下町の雄・大森学園は、コロナ禍開催の2020年夏の独自東東京大会で進撃をみせて44年ぶりのベスト4へ進出した。選手たちの力強いプレーは色あせていない。今年の3年生35人は、あの“夏”をみて入学してきた選手たち。チームは2021年春にベスト8となったが、翌春には33人の選手たちが門を叩いた。2・3年生合わせて68人。今春にも20人を超す選手が加わり、部員数は90人以上となった。大森学園は、野球グラウンドがなく平日はダイヤモンド2面ほどの校内の人工芝校庭でトレーニングに励むが、グラウンドでの“選手密度”は都屈指となっている。選手たちは部室棟の階段など、使える場所はどこでも利用して、創意工夫で練習メニューをこなす。

■生徒が主役の指導にシフトチェンジ  

チームをマネジメントするのは、東海大菅生出身の石黒隼監督だ。2020年夏まで和泉隆前監督(現助監督)が指揮を執り、同年秋に石黒監督にタスキが渡った。コロナ禍だったが、新指揮官はYouTubeなどを活用してオンラインで選手を指導。指揮官は、時代に適応した指導にシフトチェンジしながら、選手のやる気を高めていった。石黒監督の熱意と選手の情熱によって、選手たちは着実に進化。昨夏は4回戦で帝京と対戦して2対9で敗れたが、大きな手応えをつかんだ。
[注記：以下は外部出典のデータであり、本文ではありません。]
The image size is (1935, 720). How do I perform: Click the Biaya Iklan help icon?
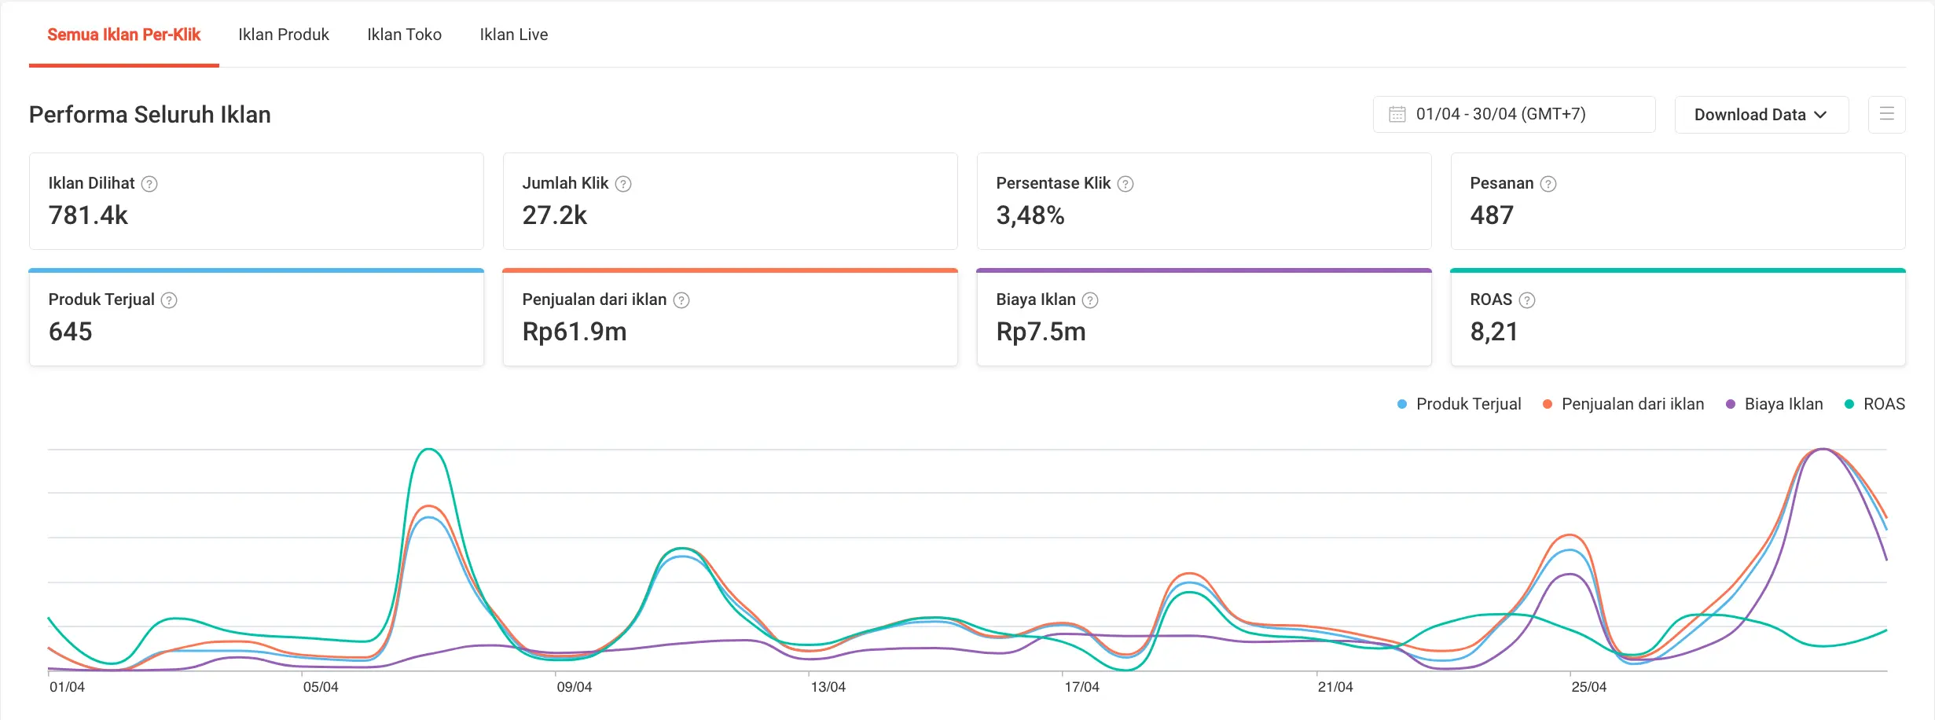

今年のチームは、帝京戦を経験した木倉悌主将(3年=内野手)、榊原雅哉(3年=捕手)、籾山寛大(3年=外野手・投手)、湯川翔太(3年=投手)がそのまま残る経験値の高い世代。夏へ向けて期待は高まる。

■全員野球で東東京の頂点へ  

東東京を勝ち上がるには、投手陣の安定が必須だ。今年のチームは、最速140キロの本格派右腕・エース湯川、投球術に長けた実戦派左腕・籾山、そして制球力で勝負する大型右腕・西村柚哉(3年)の3本柱が確立され、守備はショートストッパー木倉主将らが堅実なプレーをみせる。近年の大森学園は、爆発的な攻撃力のイメージが強いが、今季はディフェンス面からゲームを組み立てられるのが強み。選手たちは今年のスローガンを「今誇れ〜一人一灼全員主躍〜」と定めて、全員野球で東東京の頂点を目指す。木倉主将は「部員の多さが大森学園の武器。チームのポテンシャルはどこにも負けない。今年の夏はベンチ、スタンドを含めた総力戦で戦って初の甲子園を目指す」と夏へ向かう。大森学園の選手たちは、今を生きることで、甲子園という未来を描いていく。